[Start SUPPLIED DATA]

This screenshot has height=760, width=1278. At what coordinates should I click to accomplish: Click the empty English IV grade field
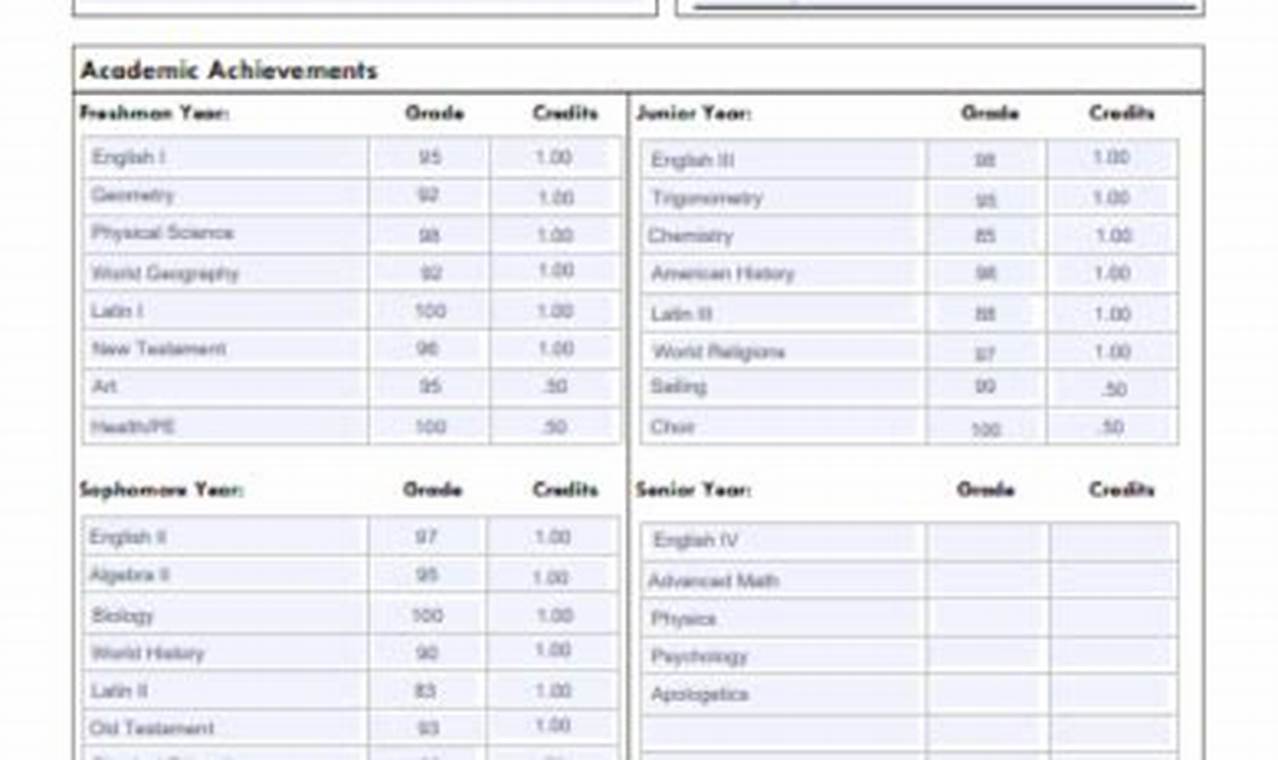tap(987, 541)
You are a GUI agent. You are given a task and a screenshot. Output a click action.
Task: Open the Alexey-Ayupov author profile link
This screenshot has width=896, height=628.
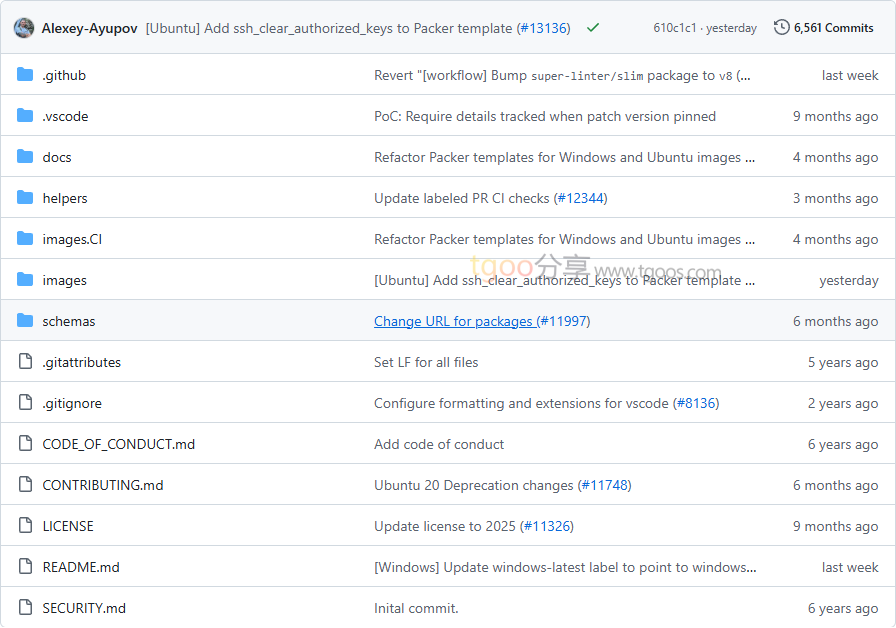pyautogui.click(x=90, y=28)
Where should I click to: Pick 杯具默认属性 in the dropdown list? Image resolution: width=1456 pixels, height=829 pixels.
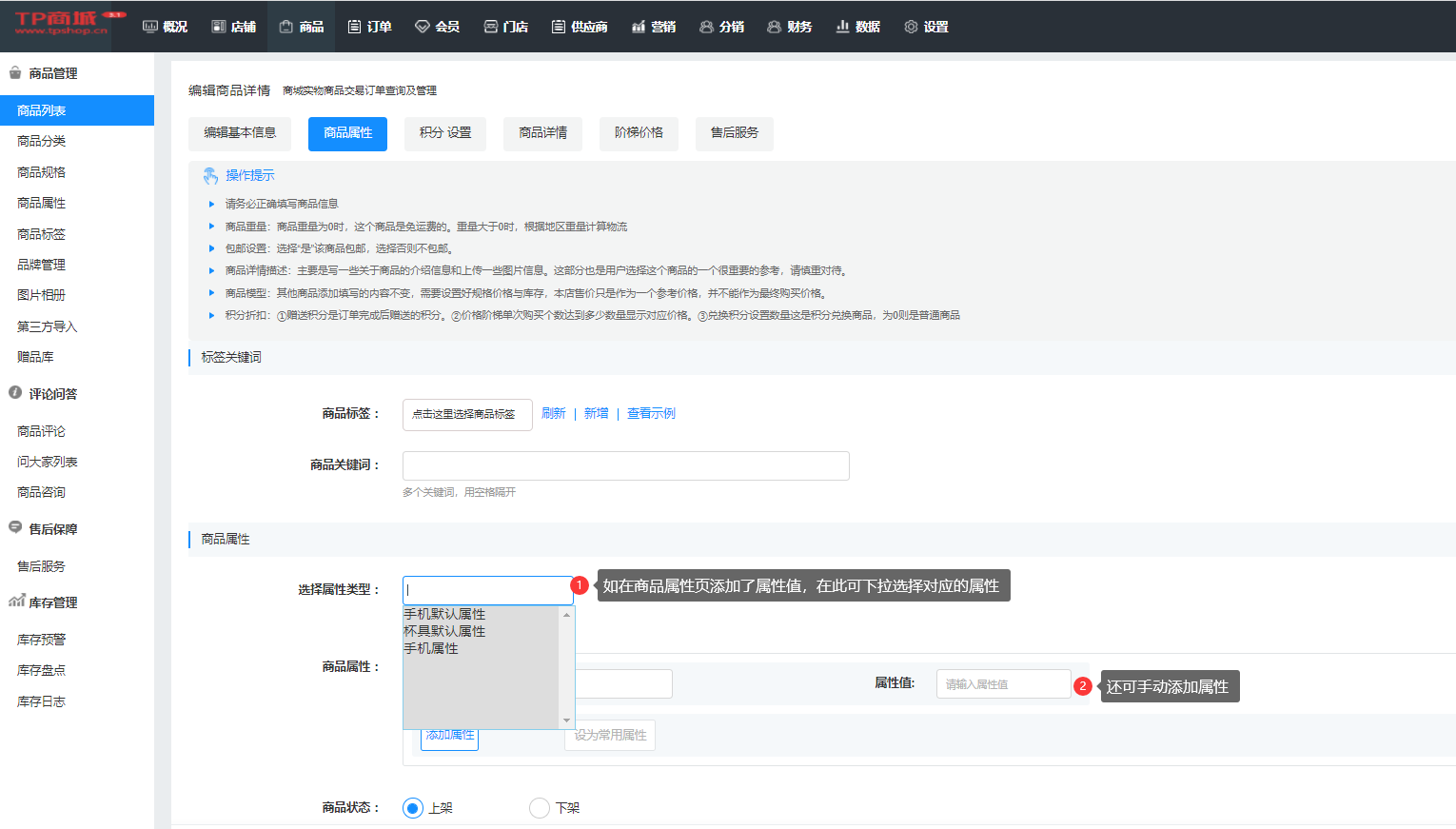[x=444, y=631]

[End SUPPLIED DATA]
[Start SUPPLIED DATA]

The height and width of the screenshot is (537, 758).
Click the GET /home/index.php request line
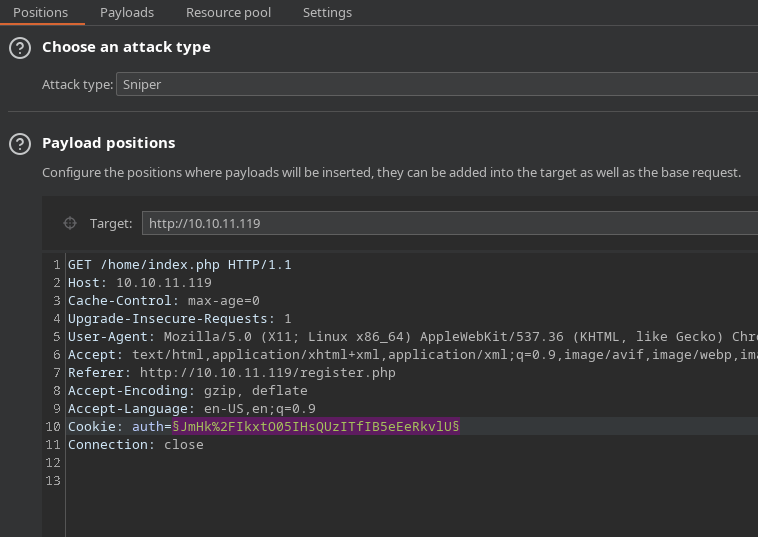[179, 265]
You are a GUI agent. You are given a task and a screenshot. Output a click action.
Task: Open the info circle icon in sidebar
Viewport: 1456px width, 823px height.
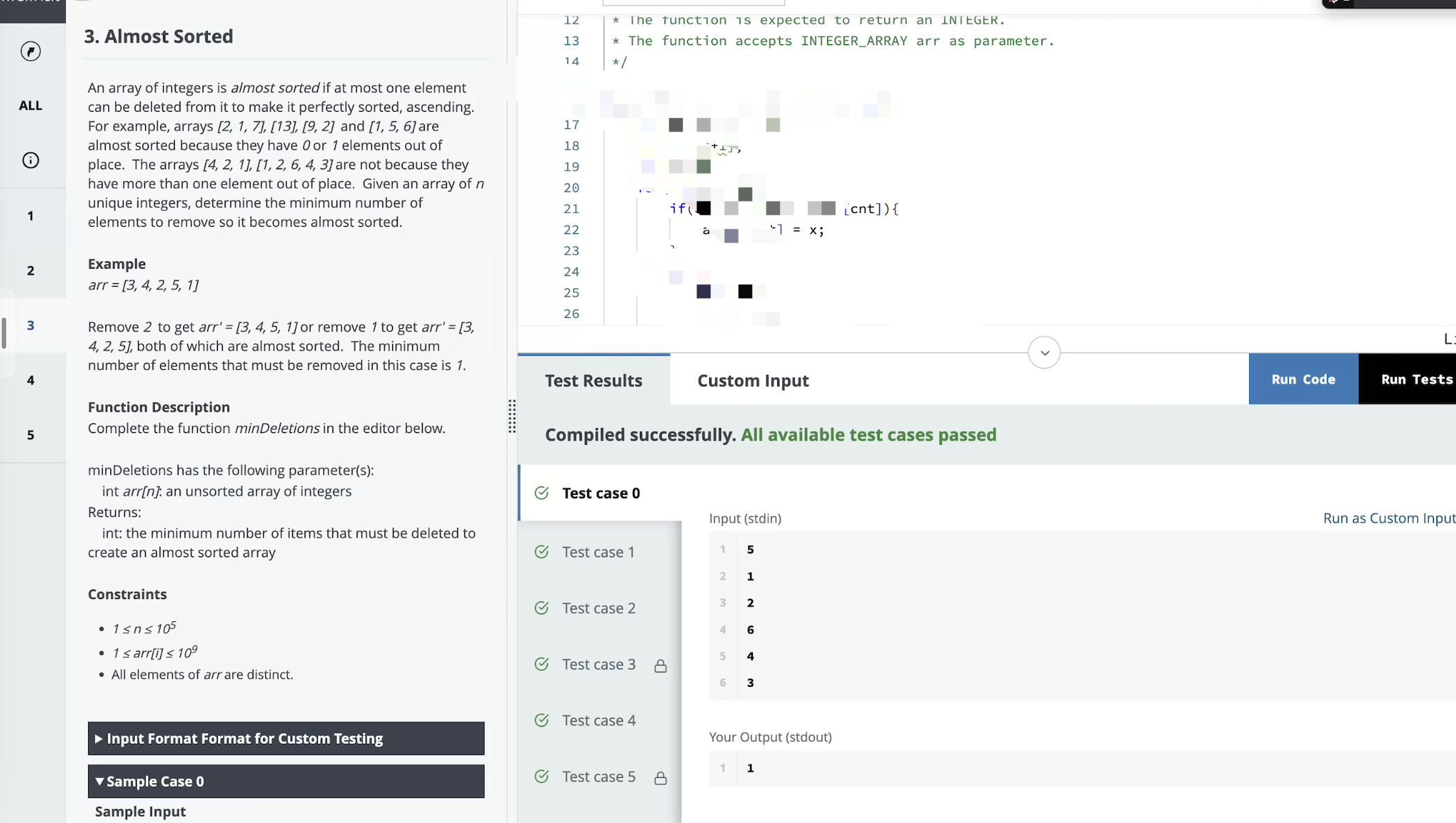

[End SUPPLIED DATA]

Rewrite the records from the line with "The height and" to the line with "Viewport: 1456px width, 823px height.", changing "sidebar" to "side panel" and keeping everything else the same. Leave out the pictures.

The height and width of the screenshot is (537, 758).
Click the GET /home/index.php request line
[179, 265]
You are a GUI agent. You are given a task and a screenshot. Output a click action.
Task: Open the info circle icon in side panel
Viewport: 1456px width, 823px height.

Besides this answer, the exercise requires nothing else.